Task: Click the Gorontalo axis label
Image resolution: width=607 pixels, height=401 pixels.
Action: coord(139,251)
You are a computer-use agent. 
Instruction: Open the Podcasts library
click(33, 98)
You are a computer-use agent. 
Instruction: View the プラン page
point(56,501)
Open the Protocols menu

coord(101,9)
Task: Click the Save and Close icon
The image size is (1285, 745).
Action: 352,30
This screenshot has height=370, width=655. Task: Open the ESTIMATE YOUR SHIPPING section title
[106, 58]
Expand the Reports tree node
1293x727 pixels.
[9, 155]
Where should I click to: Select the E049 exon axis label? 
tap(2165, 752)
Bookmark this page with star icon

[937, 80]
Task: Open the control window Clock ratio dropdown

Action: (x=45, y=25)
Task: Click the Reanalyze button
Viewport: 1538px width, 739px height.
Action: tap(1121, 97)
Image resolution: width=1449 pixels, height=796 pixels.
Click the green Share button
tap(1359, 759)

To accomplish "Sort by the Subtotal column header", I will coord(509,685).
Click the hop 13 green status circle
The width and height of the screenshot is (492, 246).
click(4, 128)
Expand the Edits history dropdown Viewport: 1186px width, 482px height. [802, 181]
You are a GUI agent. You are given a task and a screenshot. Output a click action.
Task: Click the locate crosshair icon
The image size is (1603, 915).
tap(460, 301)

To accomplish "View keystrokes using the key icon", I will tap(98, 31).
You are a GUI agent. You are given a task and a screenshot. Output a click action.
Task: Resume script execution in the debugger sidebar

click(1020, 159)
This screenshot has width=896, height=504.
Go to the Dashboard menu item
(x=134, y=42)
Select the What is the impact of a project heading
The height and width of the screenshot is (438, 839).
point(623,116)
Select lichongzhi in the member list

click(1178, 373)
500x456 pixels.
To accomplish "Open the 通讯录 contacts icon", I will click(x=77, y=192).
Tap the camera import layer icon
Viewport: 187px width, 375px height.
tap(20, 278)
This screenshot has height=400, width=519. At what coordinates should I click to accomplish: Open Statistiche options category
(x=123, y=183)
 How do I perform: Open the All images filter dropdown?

################

## Условие задания
Отфильтруйте приведенные выше данные и выпишите каждую строку, где встречается слово «Open».

## Решение задания
Instruction: Open the Podcasts library
Open the Protocols menu
This screenshot has height=370, width=655. Task: Open the ESTIMATE YOUR SHIPPING section title
Task: Open the control window Clock ratio dropdown
To accomplish "Open the 通讯录 contacts icon", I will click(x=77, y=192).
This screenshot has height=400, width=519. At what coordinates should I click to accomplish: Open Statistiche options category
 How do I perform: Open the All images filter dropdown?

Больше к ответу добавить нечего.